Top of Dataset

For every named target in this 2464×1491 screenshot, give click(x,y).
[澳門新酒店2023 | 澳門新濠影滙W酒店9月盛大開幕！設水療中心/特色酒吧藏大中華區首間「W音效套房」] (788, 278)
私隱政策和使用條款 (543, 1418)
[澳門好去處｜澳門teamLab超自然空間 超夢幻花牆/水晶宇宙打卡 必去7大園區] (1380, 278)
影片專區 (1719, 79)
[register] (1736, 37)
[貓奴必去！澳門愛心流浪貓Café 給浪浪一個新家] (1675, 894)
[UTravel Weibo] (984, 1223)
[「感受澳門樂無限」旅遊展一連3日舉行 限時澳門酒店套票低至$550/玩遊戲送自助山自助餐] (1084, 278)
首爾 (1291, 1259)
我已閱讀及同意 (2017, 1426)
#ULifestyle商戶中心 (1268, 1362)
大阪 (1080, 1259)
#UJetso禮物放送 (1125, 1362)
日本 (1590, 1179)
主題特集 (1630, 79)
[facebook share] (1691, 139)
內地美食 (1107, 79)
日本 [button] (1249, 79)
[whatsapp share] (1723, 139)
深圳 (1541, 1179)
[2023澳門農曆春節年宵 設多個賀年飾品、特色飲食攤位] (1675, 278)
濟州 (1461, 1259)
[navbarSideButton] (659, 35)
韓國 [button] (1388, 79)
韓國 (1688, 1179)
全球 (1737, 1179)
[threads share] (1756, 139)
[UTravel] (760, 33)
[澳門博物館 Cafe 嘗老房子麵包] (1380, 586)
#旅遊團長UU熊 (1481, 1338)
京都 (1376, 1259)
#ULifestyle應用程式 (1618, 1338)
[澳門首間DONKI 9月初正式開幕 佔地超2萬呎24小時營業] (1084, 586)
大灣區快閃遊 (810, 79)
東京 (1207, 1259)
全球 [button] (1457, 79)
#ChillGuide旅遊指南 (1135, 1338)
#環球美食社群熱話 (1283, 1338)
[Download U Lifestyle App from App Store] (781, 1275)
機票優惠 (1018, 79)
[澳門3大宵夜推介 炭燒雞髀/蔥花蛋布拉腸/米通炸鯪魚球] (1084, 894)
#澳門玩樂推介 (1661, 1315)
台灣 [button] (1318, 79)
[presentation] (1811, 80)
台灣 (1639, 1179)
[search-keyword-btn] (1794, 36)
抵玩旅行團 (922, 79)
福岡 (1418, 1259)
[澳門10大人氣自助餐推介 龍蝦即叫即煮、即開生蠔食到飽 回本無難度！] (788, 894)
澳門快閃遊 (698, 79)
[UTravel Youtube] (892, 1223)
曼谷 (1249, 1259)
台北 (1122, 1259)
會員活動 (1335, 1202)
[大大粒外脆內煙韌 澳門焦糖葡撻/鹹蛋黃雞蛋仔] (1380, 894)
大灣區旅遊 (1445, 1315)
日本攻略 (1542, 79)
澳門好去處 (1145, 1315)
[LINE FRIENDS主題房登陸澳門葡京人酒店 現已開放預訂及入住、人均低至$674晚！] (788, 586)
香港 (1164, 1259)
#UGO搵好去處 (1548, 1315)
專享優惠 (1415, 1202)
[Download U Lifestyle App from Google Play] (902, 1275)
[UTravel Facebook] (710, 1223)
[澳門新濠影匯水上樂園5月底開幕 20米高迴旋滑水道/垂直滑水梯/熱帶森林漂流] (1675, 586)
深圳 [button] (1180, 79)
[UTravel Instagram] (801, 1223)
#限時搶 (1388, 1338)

Bottom of Dataset

### Your task
Pull out each line of the listing that holds the string "share".

### Answer box
[facebook share] (1691, 139)
[whatsapp share] (1723, 139)
[threads share] (1756, 139)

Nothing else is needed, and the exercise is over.